**Requirement**
Rewrite the listing below, replacing "GUI agent" with "interface agent" everywhere it occurs and leaving everything else as it is.

+++ Information shown +++

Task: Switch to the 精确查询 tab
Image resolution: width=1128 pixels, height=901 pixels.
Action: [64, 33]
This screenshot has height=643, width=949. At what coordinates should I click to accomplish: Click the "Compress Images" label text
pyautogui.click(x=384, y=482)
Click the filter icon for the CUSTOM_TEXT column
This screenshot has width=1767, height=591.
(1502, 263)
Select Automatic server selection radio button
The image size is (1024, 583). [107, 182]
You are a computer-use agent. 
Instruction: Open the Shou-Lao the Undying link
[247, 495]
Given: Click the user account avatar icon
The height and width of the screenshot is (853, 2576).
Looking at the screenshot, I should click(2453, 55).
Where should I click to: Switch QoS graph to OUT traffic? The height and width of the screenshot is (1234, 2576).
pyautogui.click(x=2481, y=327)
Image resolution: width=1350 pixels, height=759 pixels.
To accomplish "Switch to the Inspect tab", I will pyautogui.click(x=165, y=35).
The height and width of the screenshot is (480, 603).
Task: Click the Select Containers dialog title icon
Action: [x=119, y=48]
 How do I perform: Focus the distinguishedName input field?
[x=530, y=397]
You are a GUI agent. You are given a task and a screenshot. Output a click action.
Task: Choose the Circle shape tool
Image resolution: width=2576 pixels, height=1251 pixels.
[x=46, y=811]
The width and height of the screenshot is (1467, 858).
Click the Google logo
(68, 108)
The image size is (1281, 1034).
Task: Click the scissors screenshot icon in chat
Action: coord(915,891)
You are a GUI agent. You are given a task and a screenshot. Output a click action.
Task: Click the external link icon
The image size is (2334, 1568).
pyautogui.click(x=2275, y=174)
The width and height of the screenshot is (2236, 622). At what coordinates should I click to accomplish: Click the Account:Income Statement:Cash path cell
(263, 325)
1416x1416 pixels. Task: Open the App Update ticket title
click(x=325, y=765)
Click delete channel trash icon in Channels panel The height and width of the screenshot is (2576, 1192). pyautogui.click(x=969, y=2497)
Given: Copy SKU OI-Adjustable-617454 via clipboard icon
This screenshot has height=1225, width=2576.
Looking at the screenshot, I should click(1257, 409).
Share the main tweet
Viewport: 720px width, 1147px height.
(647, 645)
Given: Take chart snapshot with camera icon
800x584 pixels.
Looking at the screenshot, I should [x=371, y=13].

+++

**The result**
Task: Switch to the 精确查询 tab
Image resolution: width=1128 pixels, height=901 pixels.
Action: [64, 33]
This screenshot has height=643, width=949. At what coordinates should I click to accomplish: Click the "Compress Images" label text
pyautogui.click(x=384, y=482)
Click the filter icon for the CUSTOM_TEXT column
This screenshot has width=1767, height=591.
(1502, 263)
Select Automatic server selection radio button
The image size is (1024, 583). [107, 182]
You are a computer-use agent. 
Instruction: Open the Shou-Lao the Undying link
[247, 495]
Given: Click the user account avatar icon
The height and width of the screenshot is (853, 2576).
Looking at the screenshot, I should click(2453, 55).
Where should I click to: Switch QoS graph to OUT traffic? The height and width of the screenshot is (1234, 2576).
pyautogui.click(x=2481, y=327)
Image resolution: width=1350 pixels, height=759 pixels.
To accomplish "Switch to the Inspect tab", I will pyautogui.click(x=165, y=35).
The height and width of the screenshot is (480, 603).
Task: Click the Select Containers dialog title icon
Action: [x=119, y=48]
 How do I perform: Focus the distinguishedName input field?
[x=530, y=397]
You are a interface agent. You are given a task and a screenshot. Output a click action.
Task: Choose the Circle shape tool
Image resolution: width=2576 pixels, height=1251 pixels.
[x=46, y=811]
The width and height of the screenshot is (1467, 858).
Click the Google logo
(68, 108)
The image size is (1281, 1034).
Task: Click the scissors screenshot icon in chat
Action: coord(915,891)
You are a interface agent. You are given a task and a screenshot. Output a click action.
Task: Click the external link icon
The image size is (2334, 1568).
pyautogui.click(x=2275, y=174)
The width and height of the screenshot is (2236, 622). At what coordinates should I click to accomplish: Click the Account:Income Statement:Cash path cell
(263, 325)
1416x1416 pixels. Task: Open the App Update ticket title
click(x=325, y=765)
Click delete channel trash icon in Channels panel The height and width of the screenshot is (2576, 1192). pyautogui.click(x=969, y=2497)
Given: Copy SKU OI-Adjustable-617454 via clipboard icon
This screenshot has height=1225, width=2576.
Looking at the screenshot, I should click(1257, 409).
Share the main tweet
Viewport: 720px width, 1147px height.
(647, 645)
Given: Take chart snapshot with camera icon
800x584 pixels.
Looking at the screenshot, I should [x=371, y=13].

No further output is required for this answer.